▸ **Provided passage**:
---

Whereas the new library includes a lounge reading area, a meeting room, a community office available for rentals, a large children's area along with a CAP site; and
Therefore be it resolved that all members of this House applaud the significant efforts of the residents of the Town of Westville in getting this new library constructed, as well as the support generated by the Westville Town Council and members of the Pictou-Antigonish Regional Library Board.
Mr. Speaker, I request waiver of notice.
MR. SPEAKER: There has been a request for waiver.
Is it agreed?
It is agreed.
Would all those in favour of the motion please say Aye. Contrary minded, Nay.
The motion is carried.
The honourable member for Pictou West.
RESOLUTION NO. 4853
MR. CHARLES PARKER: Mr. Speaker, I hereby give notice that on a future day I shall move the adoption of the following resolution:
Whereas Nancy Clarke of Pictou and CEO of the Riverview Adult Residential Centre in Riverton, Pictou County, is one of the three people featured in the Honour Society of Nursing, Sigma Theta Tau International 2004 Annual Report; and
Whereas this Indianapolis-based society cited Nancy for demonstrating an "impact that is being made to improve world health through service", and illustrating "the renewed power of serving others"; and
Whereas Nancy is a board member of the Pictou County Health Authority and has overcome many personal and health challenges to reach where she is today;
Therefore be it resolved that the members of the Nova Scotia House of Assembly congratulate Nancy Clarke on these achievements in her profession and thank her for her service to our community.
Mr. Speaker, I request waiver of notice.
MR. SPEAKER: There has been a request for waiver.
Is it agreed?
It is agreed.
Would all those in favour of the motion please say Aye. Contrary minded, Nay.
The motion is carried.
The honourable member for Kings West.
RESOLUTION NO. 4854
MR. LEO GLAVINE: Mr. Speaker, I hereby give notice that on a future day I shall move the adoption of the following resolution:
Whereas the pork industry in Nova Scotia is worth over $30 million at the farm gate and over $100 million to the Nova Scotia economy; and
Whereas 1,500 direct and indirect rural jobs are created by Nova Scotia pork production; and
Whereas over 79 hog farms in Nova Scotia represent an estimated 200 families that rely on pork production for their livelihood;
Therefore be it resolved that members of the House of Assembly immediately get involved in this current crisis before the pork industry collapses.
Mr. Speaker, I request waiver of notice.
MR. SPEAKER: There has been a request for waiver.
Is it agreed?
It is agreed.
Would all those in favour of the motion please say Aye. Contrary minded, Nay.
The motion is carried.
The honourable member for Shelburne.
RESOLUTION NO. 4855
MR. CECIL O'DONNELL: Mr. Speaker, I hereby give notice that on a future day I shall move the adoption of the following resolution:
Whereas Barrington, Shelburne County native Darren Hudson captured the 2005 World Professional Log-Rolling Championship in Minneapolis this past June; and
Whereas the 27-year-old became the first Canadian since his uncle, Phil Scott, captured the world title 25 years ago, in 1980; and
Whereas in winning the world championship, Darren defeated Minnesota's two-time world champion and ESPN Great Outdoor Games gold medalist Jamie Fischer;
Therefore be it resolved that all MLAs extend a warm round of congratulations to Barrington native Darren Hudson, who, while living in Dresden, Germany every Winter, always returns to North America each Summer to compete professionally in timber-sport events.

---

Stored dataset items

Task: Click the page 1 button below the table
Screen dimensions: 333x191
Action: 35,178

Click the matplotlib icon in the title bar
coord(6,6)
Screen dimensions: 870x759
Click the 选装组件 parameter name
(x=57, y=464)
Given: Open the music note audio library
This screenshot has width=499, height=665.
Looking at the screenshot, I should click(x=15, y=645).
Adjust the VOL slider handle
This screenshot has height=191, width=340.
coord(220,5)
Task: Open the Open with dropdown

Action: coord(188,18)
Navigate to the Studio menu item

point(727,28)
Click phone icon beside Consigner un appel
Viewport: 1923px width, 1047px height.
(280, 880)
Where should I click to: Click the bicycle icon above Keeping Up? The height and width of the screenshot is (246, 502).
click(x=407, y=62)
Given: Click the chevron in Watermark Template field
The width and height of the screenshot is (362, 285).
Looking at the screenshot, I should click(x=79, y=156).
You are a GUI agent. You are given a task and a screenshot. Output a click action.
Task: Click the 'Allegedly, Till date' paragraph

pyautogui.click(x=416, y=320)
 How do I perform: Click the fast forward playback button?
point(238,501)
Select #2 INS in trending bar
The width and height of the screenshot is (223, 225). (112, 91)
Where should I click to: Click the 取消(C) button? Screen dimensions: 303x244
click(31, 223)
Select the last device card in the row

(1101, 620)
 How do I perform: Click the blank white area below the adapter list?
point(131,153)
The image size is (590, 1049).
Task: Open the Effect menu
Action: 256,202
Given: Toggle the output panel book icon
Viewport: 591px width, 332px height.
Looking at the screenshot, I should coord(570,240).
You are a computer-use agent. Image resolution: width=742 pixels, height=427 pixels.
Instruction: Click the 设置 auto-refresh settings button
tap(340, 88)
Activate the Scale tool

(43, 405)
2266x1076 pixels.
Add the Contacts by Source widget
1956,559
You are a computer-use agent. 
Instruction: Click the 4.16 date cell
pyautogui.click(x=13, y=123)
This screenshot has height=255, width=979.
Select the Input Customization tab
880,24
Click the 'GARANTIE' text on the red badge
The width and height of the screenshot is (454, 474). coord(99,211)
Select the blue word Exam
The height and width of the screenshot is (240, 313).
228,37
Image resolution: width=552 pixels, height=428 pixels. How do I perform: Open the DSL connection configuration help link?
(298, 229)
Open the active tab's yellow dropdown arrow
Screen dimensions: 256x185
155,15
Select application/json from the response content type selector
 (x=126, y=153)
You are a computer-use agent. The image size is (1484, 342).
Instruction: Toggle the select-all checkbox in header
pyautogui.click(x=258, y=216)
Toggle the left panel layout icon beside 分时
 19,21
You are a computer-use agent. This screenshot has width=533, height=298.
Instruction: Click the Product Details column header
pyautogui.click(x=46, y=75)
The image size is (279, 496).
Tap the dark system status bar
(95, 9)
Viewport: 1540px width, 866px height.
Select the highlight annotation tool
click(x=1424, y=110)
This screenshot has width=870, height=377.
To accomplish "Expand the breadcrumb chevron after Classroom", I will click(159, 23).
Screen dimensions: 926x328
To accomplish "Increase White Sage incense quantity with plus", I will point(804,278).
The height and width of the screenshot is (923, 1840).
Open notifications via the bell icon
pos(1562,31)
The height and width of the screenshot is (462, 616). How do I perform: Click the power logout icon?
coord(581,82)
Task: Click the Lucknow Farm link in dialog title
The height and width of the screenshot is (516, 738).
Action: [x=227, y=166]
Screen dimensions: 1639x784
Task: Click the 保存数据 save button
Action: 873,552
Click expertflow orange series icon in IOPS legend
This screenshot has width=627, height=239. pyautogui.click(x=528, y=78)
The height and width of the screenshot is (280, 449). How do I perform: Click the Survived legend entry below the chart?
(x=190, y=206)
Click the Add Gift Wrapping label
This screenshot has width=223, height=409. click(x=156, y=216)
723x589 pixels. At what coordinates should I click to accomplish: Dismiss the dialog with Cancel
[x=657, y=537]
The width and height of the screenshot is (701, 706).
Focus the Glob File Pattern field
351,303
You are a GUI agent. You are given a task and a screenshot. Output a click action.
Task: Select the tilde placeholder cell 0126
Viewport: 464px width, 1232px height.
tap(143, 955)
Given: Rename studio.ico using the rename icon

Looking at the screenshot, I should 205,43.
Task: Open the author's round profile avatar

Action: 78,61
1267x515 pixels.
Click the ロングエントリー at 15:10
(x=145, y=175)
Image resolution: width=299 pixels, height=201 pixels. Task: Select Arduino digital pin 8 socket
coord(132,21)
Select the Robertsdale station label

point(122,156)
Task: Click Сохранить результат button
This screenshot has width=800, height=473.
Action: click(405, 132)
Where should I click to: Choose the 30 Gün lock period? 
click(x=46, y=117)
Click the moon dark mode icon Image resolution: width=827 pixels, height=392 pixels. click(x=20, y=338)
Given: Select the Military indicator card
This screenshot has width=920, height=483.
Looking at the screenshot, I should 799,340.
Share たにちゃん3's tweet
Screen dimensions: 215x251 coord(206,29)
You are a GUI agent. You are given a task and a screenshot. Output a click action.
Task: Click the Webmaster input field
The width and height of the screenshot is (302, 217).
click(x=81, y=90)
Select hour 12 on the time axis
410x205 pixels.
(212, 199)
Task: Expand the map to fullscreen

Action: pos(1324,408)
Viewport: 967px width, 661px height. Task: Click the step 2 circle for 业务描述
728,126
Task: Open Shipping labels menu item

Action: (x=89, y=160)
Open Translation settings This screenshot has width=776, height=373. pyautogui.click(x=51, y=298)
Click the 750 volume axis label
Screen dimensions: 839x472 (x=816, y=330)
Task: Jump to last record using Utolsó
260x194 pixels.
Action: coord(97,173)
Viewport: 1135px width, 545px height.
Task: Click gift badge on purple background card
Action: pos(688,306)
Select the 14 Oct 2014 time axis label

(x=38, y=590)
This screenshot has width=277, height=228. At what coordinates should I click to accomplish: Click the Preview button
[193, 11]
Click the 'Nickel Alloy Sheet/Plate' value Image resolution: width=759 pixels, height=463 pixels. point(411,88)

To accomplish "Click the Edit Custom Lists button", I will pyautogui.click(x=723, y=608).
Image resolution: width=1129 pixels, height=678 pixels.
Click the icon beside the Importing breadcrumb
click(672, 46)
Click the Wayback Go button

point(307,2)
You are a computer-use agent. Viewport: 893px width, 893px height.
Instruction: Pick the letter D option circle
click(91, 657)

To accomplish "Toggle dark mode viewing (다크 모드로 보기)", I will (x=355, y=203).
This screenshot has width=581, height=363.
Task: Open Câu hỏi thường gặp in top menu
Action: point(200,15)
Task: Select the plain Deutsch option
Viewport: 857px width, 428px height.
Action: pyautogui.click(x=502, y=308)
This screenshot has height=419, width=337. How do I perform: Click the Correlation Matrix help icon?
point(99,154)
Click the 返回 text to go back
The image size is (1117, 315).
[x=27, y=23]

---

▸ **Do this**: Reproduce the assembly transcript from "The honourable member for Kings" up to and including "pork industry collapses.", switching "pork industry" to "swine industry" wherever it occurs. This material was taken from a separate source.

▸ **Task answer**:
The honourable member for Kings West.
RESOLUTION NO. 4854
MR. LEO GLAVINE: Mr. Speaker, I hereby give notice that on a future day I shall move the adoption of the following resolution:
Whereas the swine industry in Nova Scotia is worth over $30 million at the farm gate and over $100 million to the Nova Scotia economy; and
Whereas 1,500 direct and indirect rural jobs are created by Nova Scotia pork production; and
Whereas over 79 hog farms in Nova Scotia represent an estimated 200 families that rely on pork production for their livelihood;
Therefore be it resolved that members of the House of Assembly immediately get involved in this current crisis before the swine industry collapses.